— begin —

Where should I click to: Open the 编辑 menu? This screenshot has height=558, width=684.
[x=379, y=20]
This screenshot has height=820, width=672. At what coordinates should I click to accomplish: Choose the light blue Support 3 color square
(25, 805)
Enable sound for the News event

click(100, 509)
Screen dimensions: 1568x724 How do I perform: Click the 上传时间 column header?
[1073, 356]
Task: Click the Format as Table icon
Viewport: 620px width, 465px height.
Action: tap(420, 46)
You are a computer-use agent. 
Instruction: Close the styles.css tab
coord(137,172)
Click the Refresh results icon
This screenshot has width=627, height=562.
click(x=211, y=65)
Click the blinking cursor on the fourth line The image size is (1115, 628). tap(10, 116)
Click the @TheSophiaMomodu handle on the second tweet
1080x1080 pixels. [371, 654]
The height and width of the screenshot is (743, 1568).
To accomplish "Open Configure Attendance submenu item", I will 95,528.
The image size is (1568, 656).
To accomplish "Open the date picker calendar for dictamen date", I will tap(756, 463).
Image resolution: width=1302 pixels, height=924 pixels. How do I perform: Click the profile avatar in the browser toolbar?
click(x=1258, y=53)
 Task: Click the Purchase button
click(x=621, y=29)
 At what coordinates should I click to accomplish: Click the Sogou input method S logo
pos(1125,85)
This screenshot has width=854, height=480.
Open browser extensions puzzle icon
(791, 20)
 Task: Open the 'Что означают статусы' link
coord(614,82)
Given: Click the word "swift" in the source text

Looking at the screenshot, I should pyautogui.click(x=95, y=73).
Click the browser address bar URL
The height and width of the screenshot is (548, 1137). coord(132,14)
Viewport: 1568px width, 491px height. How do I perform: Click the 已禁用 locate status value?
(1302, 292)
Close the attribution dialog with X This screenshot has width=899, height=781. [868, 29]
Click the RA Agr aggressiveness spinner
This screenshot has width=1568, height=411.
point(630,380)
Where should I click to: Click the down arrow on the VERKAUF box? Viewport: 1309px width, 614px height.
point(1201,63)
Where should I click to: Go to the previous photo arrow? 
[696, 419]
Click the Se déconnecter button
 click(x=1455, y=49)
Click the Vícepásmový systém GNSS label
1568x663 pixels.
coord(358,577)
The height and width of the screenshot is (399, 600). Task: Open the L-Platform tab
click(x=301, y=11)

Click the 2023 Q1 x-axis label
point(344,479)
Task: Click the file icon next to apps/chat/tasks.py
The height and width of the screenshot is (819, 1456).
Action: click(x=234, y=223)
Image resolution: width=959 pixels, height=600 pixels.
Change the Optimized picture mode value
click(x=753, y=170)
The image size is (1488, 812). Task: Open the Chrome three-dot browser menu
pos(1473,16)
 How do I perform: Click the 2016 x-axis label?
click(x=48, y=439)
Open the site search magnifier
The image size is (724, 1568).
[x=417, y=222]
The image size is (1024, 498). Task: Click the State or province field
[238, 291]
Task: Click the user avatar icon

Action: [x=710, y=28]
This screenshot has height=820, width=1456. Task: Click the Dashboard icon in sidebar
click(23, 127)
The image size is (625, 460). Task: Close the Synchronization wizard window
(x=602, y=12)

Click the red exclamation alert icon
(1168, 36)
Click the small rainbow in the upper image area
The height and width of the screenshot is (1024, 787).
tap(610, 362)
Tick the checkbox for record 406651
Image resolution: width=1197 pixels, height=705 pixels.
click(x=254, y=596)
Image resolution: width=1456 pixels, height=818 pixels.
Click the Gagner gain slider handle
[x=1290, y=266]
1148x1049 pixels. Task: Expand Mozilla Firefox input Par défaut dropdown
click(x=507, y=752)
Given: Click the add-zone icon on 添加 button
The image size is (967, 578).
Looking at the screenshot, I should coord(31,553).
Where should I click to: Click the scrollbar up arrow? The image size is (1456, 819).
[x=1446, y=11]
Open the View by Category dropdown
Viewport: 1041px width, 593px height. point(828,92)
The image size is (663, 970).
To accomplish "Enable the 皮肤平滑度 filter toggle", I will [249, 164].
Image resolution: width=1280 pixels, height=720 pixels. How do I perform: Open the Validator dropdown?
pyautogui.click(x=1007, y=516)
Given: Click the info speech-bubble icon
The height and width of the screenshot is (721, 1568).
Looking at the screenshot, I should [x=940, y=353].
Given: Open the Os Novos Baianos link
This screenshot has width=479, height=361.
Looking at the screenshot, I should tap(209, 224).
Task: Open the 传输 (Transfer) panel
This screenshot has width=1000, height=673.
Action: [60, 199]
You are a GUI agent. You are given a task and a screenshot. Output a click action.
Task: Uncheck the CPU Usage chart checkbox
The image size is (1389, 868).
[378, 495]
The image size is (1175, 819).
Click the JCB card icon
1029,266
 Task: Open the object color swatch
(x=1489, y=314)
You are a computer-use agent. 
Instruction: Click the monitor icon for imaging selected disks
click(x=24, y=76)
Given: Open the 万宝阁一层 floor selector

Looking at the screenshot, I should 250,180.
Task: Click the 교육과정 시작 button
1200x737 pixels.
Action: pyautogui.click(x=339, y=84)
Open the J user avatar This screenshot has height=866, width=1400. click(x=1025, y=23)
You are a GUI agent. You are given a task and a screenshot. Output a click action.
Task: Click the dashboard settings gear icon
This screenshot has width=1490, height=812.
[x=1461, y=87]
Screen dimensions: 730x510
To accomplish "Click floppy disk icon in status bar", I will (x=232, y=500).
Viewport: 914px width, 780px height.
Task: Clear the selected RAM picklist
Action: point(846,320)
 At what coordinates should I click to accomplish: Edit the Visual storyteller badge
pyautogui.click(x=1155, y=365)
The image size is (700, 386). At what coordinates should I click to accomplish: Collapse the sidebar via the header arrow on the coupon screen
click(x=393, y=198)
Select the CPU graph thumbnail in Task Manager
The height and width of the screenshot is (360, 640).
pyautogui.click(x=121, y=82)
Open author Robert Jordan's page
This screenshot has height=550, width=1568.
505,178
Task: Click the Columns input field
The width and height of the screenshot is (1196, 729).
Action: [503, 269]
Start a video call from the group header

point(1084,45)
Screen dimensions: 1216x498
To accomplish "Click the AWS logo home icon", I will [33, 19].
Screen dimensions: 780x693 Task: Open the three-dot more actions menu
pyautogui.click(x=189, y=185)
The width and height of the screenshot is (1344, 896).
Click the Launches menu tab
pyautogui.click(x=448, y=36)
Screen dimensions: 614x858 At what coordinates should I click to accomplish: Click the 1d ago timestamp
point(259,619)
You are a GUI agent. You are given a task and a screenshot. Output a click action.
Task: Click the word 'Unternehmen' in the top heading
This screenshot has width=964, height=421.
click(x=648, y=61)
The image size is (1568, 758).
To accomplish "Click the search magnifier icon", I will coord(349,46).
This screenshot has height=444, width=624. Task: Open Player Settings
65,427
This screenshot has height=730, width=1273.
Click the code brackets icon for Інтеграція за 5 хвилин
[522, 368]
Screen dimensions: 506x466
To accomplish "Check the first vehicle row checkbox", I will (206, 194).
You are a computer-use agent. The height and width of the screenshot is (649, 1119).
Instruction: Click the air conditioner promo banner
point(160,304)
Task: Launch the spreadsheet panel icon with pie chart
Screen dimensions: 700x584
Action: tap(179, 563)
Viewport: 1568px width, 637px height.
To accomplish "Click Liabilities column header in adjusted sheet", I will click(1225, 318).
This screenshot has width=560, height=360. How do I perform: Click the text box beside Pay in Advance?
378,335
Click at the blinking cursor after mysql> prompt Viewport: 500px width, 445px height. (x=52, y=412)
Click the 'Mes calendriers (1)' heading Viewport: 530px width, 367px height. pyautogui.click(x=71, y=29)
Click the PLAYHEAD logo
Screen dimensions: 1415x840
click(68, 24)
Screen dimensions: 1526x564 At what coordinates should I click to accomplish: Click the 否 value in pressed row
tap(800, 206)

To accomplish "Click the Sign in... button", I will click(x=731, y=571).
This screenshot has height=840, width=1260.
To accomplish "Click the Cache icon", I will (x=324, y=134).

— end —

Could you rewrite the rows, from the first one through the line containing "Click the blinking", as a numbered list that skips any blank lines?

1. Where should I click to: Open the 编辑 menu? This screenshot has height=558, width=684.
2. [x=379, y=20]
3. This screenshot has height=820, width=672. At what coordinates should I click to accomplish: Choose the light blue Support 3 color square
4. (25, 805)
5. Enable sound for the News event
6. click(100, 509)
7. Screen dimensions: 1568x724 How do I perform: Click the 上传时间 column header?
8. [1073, 356]
9. Task: Click the Format as Table icon
10. Viewport: 620px width, 465px height.
11. Action: tap(420, 46)
12. You are a computer-use agent. 
13. Instruction: Close the styles.css tab
14. coord(137,172)
15. Click the Refresh results icon
16. This screenshot has width=627, height=562.
17. click(x=211, y=65)
18. Click the blinking cursor on the fourth line The image size is (1115, 628). tap(10, 116)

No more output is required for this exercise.